48 ships stranded off China with banned Australian coal
The number of coal carriers stranded off the coast of China with banned Australian coal has fallen below 50, but the ongoing spat between Australia and China has left about 1,000 seafarers stranded.
Ties between Canberra and Beijing have worsened dramatically in the last year, with Australia spearheading the inquiry into the coronavirus's origins. As a result, China has imposed bans on a range of Australian goods.
According to the most recent data from Braemar ACM, there are 11 capesizes and 37 panamaxes stuck in China with Australian coal as of this week, and some of these ships have been waiting to discharge since April last year.
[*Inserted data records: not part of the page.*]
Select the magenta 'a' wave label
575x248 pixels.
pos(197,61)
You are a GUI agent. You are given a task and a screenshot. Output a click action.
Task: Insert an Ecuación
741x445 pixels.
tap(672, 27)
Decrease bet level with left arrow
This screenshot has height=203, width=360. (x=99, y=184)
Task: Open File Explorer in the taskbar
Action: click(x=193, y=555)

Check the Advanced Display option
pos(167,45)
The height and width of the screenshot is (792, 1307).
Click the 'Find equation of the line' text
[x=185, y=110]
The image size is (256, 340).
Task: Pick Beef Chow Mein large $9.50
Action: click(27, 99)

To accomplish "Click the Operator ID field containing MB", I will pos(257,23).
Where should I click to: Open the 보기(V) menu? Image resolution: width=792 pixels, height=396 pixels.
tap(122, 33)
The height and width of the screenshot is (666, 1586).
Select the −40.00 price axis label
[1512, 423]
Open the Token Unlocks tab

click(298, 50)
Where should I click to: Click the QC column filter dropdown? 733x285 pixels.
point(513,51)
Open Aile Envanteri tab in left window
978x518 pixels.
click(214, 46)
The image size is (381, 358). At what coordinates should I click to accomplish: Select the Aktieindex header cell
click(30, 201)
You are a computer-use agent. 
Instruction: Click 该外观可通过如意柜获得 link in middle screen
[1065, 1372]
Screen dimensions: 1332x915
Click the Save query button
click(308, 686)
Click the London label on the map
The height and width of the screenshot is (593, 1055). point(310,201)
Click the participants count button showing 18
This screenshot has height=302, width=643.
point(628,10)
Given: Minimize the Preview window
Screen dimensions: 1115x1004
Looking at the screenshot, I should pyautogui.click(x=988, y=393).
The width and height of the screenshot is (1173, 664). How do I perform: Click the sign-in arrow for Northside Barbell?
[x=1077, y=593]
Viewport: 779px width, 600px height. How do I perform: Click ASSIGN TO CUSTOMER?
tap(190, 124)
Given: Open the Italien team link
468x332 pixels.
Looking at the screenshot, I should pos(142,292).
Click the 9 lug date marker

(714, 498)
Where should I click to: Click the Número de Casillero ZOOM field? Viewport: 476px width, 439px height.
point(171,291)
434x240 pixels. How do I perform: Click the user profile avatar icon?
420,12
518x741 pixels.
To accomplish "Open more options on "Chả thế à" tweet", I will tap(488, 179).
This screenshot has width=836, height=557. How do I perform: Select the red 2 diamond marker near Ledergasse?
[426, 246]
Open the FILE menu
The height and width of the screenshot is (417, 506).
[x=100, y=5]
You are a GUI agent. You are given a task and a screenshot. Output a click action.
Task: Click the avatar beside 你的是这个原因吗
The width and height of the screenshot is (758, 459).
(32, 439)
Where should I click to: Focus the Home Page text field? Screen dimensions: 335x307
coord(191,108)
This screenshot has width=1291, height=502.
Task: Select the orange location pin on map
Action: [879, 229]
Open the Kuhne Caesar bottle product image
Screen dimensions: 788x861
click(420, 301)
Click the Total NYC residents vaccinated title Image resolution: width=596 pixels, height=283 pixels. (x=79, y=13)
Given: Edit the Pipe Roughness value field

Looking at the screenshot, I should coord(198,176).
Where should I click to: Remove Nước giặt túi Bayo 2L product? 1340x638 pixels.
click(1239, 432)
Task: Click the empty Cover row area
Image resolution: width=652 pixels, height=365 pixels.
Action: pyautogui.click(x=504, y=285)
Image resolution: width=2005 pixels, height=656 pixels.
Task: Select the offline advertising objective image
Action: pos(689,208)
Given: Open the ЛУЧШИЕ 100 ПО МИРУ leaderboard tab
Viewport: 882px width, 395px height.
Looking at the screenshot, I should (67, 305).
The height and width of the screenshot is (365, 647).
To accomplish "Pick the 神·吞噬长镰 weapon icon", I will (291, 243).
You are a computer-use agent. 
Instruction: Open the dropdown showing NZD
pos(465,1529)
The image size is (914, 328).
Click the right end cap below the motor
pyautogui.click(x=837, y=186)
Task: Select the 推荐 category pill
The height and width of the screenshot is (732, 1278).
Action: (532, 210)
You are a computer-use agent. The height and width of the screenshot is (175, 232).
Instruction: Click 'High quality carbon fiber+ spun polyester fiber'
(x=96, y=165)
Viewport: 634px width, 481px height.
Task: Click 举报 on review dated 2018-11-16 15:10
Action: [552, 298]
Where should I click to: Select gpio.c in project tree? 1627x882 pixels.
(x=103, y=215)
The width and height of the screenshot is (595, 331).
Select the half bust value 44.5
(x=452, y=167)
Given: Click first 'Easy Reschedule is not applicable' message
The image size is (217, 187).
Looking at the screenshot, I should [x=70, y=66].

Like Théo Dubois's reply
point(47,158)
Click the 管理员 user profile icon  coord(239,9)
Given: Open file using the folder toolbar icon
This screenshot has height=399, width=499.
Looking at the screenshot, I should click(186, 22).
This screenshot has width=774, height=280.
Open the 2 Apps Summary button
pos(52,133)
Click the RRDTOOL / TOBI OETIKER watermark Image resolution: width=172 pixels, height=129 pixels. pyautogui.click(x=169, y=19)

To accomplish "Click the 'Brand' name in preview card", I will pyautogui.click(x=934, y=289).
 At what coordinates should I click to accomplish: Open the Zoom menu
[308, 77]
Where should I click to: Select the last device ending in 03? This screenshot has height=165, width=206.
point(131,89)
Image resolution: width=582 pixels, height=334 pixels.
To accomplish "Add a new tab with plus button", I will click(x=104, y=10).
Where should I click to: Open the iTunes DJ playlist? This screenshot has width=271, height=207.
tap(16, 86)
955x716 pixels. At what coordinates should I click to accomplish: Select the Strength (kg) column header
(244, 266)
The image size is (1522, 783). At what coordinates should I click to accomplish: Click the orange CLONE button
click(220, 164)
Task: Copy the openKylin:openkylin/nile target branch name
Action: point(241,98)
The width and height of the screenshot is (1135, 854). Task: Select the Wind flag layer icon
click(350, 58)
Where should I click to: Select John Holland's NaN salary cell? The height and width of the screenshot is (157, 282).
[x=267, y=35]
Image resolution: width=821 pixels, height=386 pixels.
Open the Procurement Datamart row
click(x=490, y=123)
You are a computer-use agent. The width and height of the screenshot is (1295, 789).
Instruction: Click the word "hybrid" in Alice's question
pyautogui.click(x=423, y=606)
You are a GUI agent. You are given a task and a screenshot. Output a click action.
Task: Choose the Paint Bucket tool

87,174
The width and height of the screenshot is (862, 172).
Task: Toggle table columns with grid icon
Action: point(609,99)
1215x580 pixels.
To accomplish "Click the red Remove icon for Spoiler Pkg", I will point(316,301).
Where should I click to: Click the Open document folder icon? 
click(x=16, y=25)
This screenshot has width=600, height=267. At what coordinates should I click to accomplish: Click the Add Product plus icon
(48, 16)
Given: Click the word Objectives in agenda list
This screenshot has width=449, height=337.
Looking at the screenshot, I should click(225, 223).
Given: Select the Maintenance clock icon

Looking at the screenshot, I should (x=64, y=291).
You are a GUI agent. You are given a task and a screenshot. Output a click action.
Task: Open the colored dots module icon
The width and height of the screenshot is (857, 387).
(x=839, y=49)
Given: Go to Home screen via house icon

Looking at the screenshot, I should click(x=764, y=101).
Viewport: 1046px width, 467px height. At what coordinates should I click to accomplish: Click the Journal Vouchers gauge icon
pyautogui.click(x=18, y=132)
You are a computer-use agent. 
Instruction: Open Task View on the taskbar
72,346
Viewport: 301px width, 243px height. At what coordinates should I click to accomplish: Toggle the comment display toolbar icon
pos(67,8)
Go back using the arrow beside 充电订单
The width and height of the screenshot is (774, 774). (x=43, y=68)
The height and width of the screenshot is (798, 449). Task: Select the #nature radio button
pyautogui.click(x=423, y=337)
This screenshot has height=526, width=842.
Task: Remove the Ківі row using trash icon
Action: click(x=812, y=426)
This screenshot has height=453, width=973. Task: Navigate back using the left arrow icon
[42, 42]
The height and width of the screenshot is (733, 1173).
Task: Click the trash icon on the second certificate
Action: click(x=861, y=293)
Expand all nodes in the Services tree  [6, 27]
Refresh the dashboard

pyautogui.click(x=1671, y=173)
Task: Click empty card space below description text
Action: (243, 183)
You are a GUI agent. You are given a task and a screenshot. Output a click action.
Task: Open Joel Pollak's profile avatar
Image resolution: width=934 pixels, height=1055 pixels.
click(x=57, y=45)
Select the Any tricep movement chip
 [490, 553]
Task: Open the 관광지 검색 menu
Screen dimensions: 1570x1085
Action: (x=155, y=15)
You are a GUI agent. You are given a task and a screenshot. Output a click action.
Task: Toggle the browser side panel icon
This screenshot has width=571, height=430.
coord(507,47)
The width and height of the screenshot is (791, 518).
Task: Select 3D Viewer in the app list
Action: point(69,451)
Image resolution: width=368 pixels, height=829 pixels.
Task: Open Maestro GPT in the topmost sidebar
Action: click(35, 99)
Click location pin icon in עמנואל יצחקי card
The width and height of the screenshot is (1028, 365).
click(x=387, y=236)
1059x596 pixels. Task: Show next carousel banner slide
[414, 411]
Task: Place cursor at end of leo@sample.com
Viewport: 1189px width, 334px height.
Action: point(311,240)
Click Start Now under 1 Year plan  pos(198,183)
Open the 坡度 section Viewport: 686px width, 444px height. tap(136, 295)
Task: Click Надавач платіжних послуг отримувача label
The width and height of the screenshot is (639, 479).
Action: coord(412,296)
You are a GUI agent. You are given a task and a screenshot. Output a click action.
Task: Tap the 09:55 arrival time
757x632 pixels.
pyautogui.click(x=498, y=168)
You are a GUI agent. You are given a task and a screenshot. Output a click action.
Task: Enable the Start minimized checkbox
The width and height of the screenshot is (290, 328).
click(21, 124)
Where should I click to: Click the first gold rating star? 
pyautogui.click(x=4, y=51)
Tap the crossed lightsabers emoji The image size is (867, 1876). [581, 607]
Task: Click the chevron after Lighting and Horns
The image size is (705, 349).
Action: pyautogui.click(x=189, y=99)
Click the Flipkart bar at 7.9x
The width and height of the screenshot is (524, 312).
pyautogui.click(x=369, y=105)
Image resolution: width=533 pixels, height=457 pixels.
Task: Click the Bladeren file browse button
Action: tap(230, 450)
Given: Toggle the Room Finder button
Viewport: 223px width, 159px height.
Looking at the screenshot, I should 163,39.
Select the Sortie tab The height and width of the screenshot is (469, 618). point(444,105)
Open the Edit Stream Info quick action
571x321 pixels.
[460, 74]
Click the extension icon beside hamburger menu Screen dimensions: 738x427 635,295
Braemar ACM monitored 75 capesize and panamax ships anchored outside Chinese ports at its peak.
Shipowners, maritime groups, and seafarer unions have urged governments and related shipping parties to resolve the dry bulk standoff off China's coast, which has stranded a large number of seafarers.
The coal ban, according to Braemar ACM researchers, has likely had a positive effect on bulker demand.
“The trade spat between China and Australia continues – and, though tensions may be easing behind the scenes, this does little to help shipowners and operators understand what they can expect in terms of trade between the two countries in the coming months,” BIMCO stated.
China levied an 80.5 percent tariff on Australian barley in May of last year. According to Braemar ACM, barley exports from Australia to China have been decreasing for many years, reaching 1.2 million tonnes in 2020, down from 1.6 million tonnes in 2019 and 3.9 million tonnes in 2018.
Australia's share of total Chinese imports dropped from nearly 100% in 2018 to 59 percent in 2019 and finally to 29% in 2020.
Because of the sudden rise in import duties, Chinese buyers had to search for other options. Argentina's barley exports to China rose by 257 percent year over year to 0.5 million tonnes in 2020, while Ukraine's exports increased by 180 percent to 2.5 million tonnes last year.